AWS requirements for when we migrate this to AWS lambdas. #3

randytpierce · 2023-02-10T17:09:33Z

randytpierce
Feb 10, 2023
Maintainer

It might be rational to do this in AWS. One approach to be to have the scorecard app, wherever it is living, to replicate the necessary data to the AWS couchbase instance with a relatively short Time to Live. Then it submits the api request to process the scorecard instance. The resultant scorecard updates (as calculations get made) would be updated to its local couchbase (also short time to live) and replicated back to the MATS couchbase. This is essentially the same flow we would be using for the local implementation of the CalculateService except for a couple of XDCR implementations that are done outside of the code.

To do this we would need AWS resources.
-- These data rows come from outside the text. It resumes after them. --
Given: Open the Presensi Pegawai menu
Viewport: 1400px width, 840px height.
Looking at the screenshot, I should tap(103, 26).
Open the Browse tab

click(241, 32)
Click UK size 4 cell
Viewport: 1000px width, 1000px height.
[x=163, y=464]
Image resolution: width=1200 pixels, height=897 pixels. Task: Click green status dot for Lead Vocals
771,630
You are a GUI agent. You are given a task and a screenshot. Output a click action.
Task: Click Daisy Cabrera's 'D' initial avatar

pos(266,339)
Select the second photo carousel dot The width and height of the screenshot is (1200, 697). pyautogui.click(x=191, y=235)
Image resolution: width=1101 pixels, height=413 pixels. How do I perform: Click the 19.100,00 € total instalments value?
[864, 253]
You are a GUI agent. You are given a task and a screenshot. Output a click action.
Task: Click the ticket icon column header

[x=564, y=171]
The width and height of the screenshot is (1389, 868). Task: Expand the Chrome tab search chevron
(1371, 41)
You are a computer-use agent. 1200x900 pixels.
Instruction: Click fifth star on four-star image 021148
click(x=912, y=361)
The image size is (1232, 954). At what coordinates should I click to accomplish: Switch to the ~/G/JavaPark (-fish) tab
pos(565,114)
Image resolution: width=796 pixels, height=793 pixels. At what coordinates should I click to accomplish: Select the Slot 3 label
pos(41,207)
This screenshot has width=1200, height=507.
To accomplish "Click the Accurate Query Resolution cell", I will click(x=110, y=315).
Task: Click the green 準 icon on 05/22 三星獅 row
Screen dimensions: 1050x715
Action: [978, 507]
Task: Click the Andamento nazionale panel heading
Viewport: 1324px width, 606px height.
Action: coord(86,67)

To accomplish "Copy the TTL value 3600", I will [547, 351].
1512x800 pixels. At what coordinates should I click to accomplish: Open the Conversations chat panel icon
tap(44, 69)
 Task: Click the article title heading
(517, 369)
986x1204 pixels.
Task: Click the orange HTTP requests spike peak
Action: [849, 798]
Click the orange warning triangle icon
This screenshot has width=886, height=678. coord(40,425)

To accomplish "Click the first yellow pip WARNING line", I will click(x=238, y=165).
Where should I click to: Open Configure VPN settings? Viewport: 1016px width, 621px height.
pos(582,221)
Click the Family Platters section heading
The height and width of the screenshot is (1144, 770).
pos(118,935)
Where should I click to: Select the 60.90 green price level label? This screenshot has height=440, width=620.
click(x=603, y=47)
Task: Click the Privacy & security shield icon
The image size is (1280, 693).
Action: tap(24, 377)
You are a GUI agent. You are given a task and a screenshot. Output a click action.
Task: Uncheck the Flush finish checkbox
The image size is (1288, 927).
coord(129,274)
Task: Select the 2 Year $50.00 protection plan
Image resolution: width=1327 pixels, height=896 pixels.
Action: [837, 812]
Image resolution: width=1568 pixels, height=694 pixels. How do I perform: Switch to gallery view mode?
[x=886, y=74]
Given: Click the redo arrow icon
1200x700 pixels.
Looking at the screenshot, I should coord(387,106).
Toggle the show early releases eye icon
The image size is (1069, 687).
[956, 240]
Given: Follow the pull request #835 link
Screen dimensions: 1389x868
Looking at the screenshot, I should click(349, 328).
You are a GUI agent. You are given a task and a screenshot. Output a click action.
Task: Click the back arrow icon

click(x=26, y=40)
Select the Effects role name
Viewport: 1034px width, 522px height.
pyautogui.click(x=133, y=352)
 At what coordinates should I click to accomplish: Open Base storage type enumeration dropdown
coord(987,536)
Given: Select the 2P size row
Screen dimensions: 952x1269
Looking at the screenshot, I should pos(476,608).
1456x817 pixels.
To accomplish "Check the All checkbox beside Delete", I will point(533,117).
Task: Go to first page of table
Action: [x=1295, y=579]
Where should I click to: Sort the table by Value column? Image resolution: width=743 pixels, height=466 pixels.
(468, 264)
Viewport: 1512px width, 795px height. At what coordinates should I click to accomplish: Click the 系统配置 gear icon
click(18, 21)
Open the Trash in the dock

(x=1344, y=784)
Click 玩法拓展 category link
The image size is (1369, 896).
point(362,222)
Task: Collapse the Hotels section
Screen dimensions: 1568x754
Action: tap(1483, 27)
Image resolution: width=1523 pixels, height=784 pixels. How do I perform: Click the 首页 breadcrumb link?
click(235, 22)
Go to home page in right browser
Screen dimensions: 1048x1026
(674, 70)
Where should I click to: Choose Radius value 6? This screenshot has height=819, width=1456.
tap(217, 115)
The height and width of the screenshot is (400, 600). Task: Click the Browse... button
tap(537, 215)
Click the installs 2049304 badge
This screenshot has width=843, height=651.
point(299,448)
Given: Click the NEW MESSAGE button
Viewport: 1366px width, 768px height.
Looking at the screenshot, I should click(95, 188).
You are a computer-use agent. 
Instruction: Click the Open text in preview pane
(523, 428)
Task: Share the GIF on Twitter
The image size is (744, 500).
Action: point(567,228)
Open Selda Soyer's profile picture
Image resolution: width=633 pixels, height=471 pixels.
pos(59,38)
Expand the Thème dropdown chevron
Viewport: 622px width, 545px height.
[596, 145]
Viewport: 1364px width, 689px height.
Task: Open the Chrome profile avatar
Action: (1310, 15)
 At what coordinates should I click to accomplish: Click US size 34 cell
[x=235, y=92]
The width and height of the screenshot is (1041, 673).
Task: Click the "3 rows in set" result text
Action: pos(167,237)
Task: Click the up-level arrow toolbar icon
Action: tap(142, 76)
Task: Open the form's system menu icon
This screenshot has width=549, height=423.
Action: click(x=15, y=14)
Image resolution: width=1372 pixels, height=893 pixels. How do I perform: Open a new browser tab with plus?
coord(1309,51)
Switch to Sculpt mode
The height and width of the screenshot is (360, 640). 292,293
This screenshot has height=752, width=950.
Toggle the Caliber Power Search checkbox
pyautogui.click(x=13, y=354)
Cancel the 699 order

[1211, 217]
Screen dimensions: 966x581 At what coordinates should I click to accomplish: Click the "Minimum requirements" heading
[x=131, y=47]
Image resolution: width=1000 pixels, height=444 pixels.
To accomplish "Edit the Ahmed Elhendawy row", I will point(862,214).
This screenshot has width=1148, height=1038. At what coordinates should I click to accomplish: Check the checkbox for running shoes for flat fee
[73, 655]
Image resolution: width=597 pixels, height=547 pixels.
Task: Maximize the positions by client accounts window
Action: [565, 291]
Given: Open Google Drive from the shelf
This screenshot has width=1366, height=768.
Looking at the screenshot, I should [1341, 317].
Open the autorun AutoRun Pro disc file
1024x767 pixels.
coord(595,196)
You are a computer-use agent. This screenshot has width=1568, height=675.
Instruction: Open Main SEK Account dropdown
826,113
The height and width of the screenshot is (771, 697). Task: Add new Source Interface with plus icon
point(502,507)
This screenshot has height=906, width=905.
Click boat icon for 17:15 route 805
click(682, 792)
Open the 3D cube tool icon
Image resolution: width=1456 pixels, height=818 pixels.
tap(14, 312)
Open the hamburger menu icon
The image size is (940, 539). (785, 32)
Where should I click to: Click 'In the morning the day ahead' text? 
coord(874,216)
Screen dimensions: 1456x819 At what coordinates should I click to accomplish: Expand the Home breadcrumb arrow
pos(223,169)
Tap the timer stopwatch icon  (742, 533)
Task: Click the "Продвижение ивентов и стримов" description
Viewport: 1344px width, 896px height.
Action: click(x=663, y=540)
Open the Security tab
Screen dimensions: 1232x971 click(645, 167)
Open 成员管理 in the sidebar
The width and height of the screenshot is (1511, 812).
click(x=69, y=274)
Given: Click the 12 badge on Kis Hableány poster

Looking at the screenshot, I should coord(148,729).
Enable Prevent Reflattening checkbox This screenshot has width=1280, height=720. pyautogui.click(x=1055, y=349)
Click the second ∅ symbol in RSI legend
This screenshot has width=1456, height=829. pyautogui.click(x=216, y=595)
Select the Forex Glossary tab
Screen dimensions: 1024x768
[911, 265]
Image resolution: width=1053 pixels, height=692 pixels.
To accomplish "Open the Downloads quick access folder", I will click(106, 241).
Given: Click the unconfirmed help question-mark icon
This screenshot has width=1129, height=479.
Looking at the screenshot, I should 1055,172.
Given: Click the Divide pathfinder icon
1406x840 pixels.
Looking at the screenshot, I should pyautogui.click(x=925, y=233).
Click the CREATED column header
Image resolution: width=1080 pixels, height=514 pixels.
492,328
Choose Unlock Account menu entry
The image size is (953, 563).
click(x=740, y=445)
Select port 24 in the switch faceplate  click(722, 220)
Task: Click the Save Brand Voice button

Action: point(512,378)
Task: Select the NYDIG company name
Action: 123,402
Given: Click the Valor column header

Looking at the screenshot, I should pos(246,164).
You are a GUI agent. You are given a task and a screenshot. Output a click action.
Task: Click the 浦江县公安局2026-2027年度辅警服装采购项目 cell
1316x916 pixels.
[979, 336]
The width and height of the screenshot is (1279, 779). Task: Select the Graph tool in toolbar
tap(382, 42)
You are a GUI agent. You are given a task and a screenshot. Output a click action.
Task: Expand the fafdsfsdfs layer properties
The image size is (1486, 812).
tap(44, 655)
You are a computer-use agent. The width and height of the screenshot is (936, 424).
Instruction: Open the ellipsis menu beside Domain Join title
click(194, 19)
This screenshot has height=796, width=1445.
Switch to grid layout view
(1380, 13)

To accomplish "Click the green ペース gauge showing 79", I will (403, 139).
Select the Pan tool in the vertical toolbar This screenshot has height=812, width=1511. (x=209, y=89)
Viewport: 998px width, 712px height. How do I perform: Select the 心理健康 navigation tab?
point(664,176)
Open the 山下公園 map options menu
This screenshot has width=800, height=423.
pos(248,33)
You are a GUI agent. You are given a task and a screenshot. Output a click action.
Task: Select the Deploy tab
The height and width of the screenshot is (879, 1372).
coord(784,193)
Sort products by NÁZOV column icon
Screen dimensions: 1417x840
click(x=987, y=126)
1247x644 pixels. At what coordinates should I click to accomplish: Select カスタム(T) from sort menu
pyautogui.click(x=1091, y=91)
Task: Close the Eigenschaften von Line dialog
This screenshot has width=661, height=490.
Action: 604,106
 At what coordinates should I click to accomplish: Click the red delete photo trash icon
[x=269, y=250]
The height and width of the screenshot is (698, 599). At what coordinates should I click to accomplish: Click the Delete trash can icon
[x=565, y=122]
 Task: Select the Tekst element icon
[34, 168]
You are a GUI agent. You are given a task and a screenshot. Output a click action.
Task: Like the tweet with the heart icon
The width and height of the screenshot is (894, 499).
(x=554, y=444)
Following is some discussion about how to size those....

This is what I am thinking about cloud resources for an ongoing scorecard/parallel data processing resource requirement. I included Ian on this because he knows better than I how to estimate the actual AWS resource costs. Maybe Ian can plug these numbers into the cost calculator, maybe even we can do it together so that I can get that under my belt as well.

We will need a place to run the web service, message queue, and lambda manager. I don't think this needs to be a huge processor but its "beefyness" will depend in the end on how much processing we are doing. I think that each concurrent processing task will need a core. We can load balance it so that it will spin up additional processors as needed but to start we would need one instance with say 4 cores, 16 GB of memory (that is a pure guess).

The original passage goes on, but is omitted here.